By Rachel La Corte
The Associated Press
OLYMPIA — Sound Publishing, owner of the Peninsula Daily News, has joined a coalition of news organizations led by The Associated Press that is suing the state Legislature over its assertion that state lawmakers are not required to turn over daily schedules, emails, text messages and other materials related to their work.
The lawsuit, filed in Thurston County Superior Court on Tuesday, challenges lawmakers’ claim that language they added more than two decades ago to Washington’s public records law excludes them from stricter disclosure rules that apply to officials across the state, from school board members and county commissioners to agency heads.
Elected officials in the Washington House and Senate are withholding hundreds of highly important records, the lawsuit said, depriving the public of information essential to knowing what is going on in state government.
“The public has a right to know what its elected officials are doing behind closed doors,” AP Managing Editor Brian Carovillano said.
Besides the AP, the groups involved in the lawsuit are public radio’s Northwest News Network, KING-TV, KIRO 7, Allied Daily Newspapers of Washington, The Spokesman-Review, the Washington Newspaper Publishers Association, Sound Publishing, Tacoma News Inc. and The Seattle Times.
In addition to the Peninsula Daily News, Sound Publishing owns the Sequim Gazette and Forks Forum on the North Olympic Peninsula.
“We believe in the public’s right to know, and that includes what is happening with and around our elected officials. It is as simple as that,” said Sound President Gloria Fletcher.
The suit names the state Legislature, the Senate and House individually, and the leaders of the four political caucuses.
All U.S. states have some form of public disclosure laws, but many state lawmakers claim they are at least partially exempt. In a 2016 nationwide survey, a majority of top Republican and Democratic state lawmakers asserted they were not legally required to comply with open-records requests from AP seeking copies of their daily schedules and government emails.
Without access to such records, it’s harder for the public to know who is trying to influence their state lawmakers on important policy decisions, which groups and individuals they are meeting with, and what their priorities are as they debate spending tens of billions of dollars each year in tax money.
The lawsuit focuses on how the state Legislature interprets its 1995 revision to a 1971 definition of legislative records. Lawyers for the House and Senate regularly cite that change as a reason to withhold records, arguing that most of the lawmakers’ records — including calendars and text messages — are not considered public.

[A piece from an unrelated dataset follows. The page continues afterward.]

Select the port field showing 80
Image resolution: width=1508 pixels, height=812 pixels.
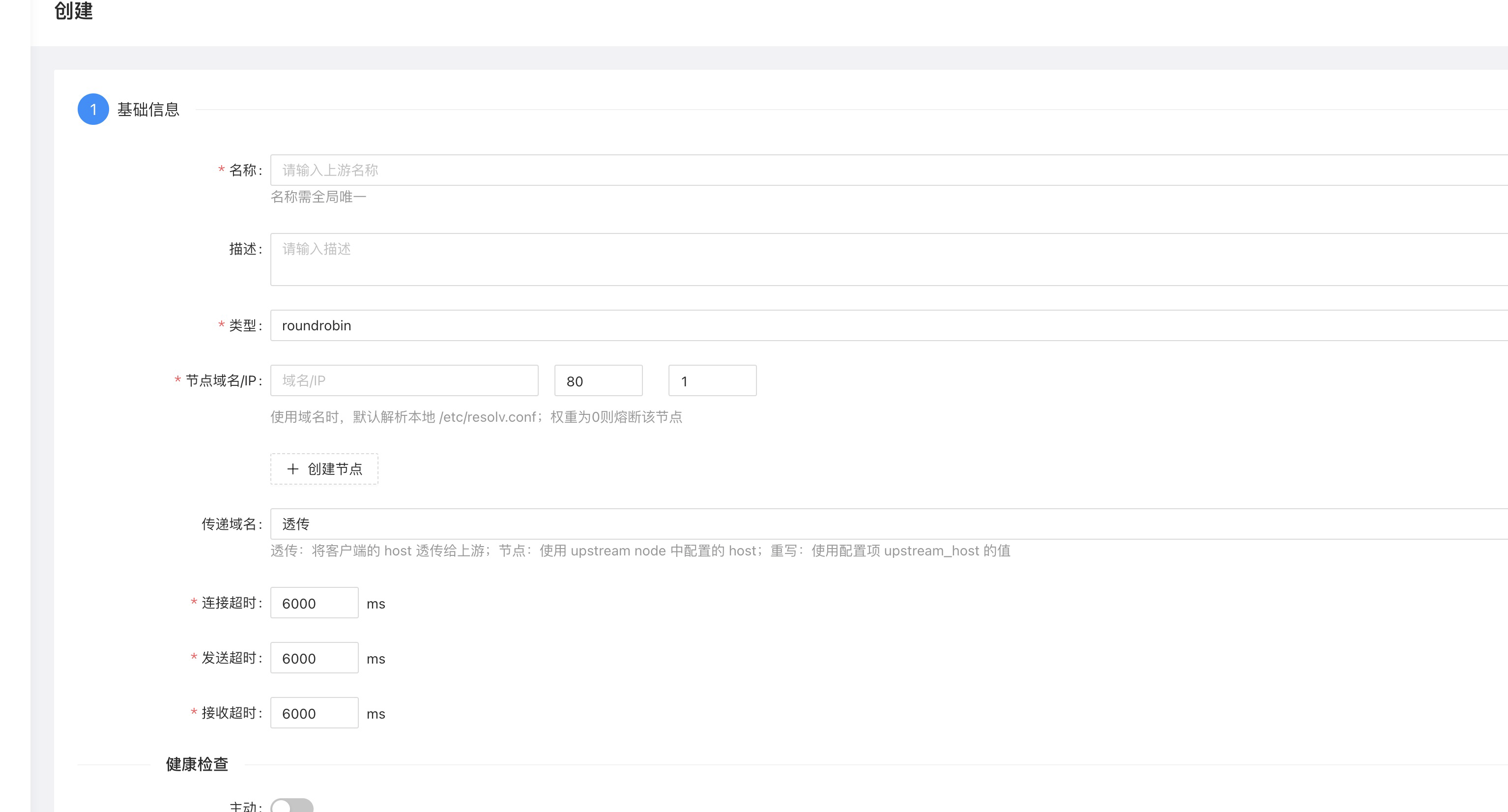tap(598, 381)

That is despite voters overwhelmingly passing an initiative in 1972 that affirmed the public’s right to “full access to public records so as to assure continuing public confidence in fairness of elections and governmental processes, and so as to assure that the public interest will be fully protected.”
The lawsuit argues that legislative lawyers’ interpretation of the 1995 change is wrong and legal action “is necessary to establish the Legislature did not reverse the will of the people in Initiative I-276 and remove or narrow its reach to the very elected individuals with which that initiative was so deeply concerned.”

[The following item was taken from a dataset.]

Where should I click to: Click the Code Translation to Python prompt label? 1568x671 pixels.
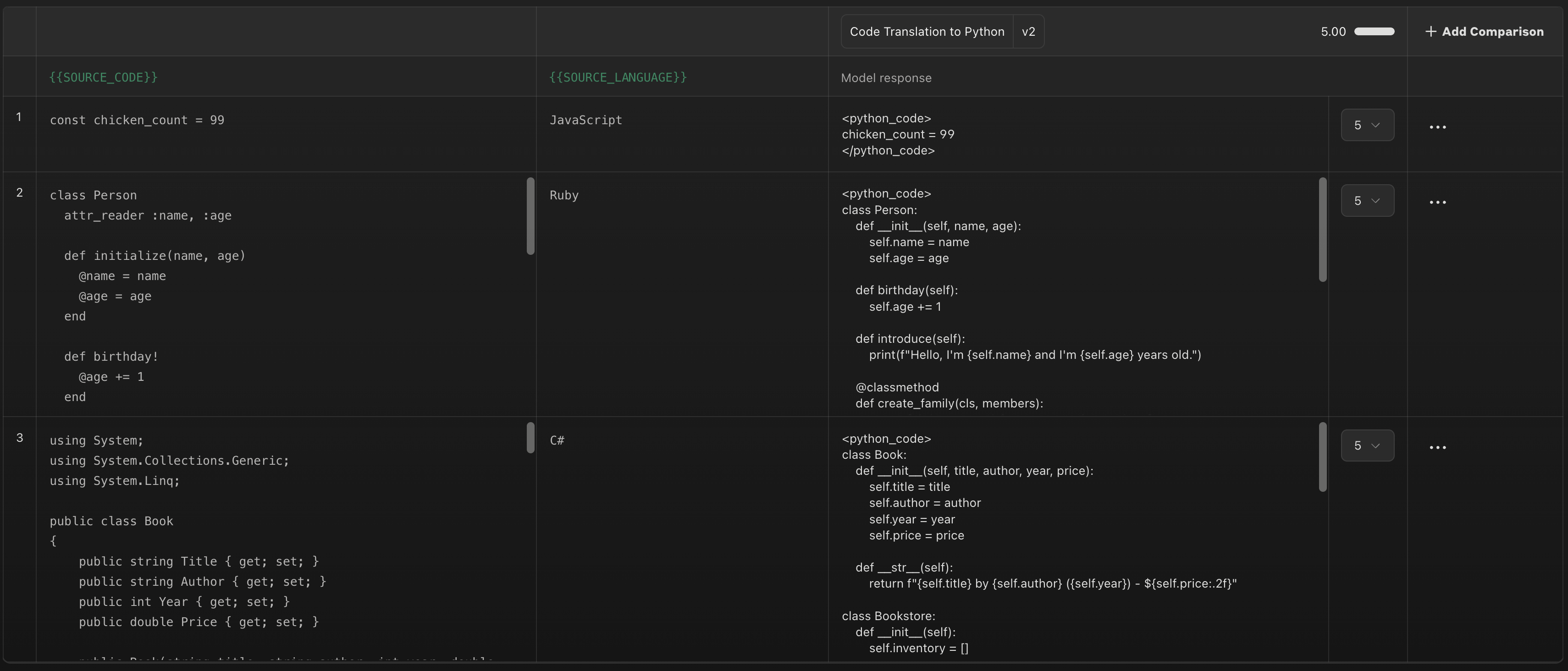coord(927,32)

The news organizations filed requests for records from all 147 Washington lawmakers earlier this year, seeking calendars that show whom they met with and how they spent their workdays during the regular and special legislative sessions from January through June. The coalition also sought text messages that were sent or received as part of their legislative duties.
While most forwarded the requests to their chamber’s attorneys, a few responded directly. At least one lawmaker seemed unaware that reporters have previously been thwarted in such requests.
Democratic Rep. Mike Sells used his response as an opportunity to criticize the request as a “sad comment on the state of our press.”
“[Five] months down the road and you are asking for this stuff for 5 months back when you [the press overall] should have been on top of it in the first place,” Sells wrote in an email.
Democratic Rep. Gerry Pollet released his whole calendar, writing in an email that “openness and disclosure regarding my public duties are vital for media and public accountability.”
Democratic Rep. Mike Pellicciotti also unveiled his full calendar, as well as text messages with his legislative assistant.
“These legislative records are in the public interest, and so I am voluntarily providing them as requested,” Pellicciotti wrote, adding he hoped his colleagues would do the same.
Lawyers for the Senate and House responded on behalf of the other lawmakers, saying that under the state’s definition of legislative records, the calendars and most text messages are not public records.
They forwarded a sole text that was a cellphone picture of one lawmaker’s per diem form. Lawmaker expenses and per diems are considered public records and regularly released when requested.
A second round of requests made by the media coalition’s attorney in July repeated the request for calendars and texts and sought additional information, including documentation of staff complaints against lawmakers throughout the past five years.
Legislative lawyers responded that while the data were not considered public records, they were voluntarily releasing some documents that had previously been reported, including a disciplinary letter to a state representative related to the treatment of a staffer.
Pellicciotti released additional calendar information and texts, and Democratic Rep. Kristine Reeves released her daily calendar.
The state Supreme Court ruled in 2013 that the governor can claim “executive privilege” as a reason to withhold some documents, but Gov. Jay Inslee has yet to do so since taking office. He releases emails, schedules and other documents when requested.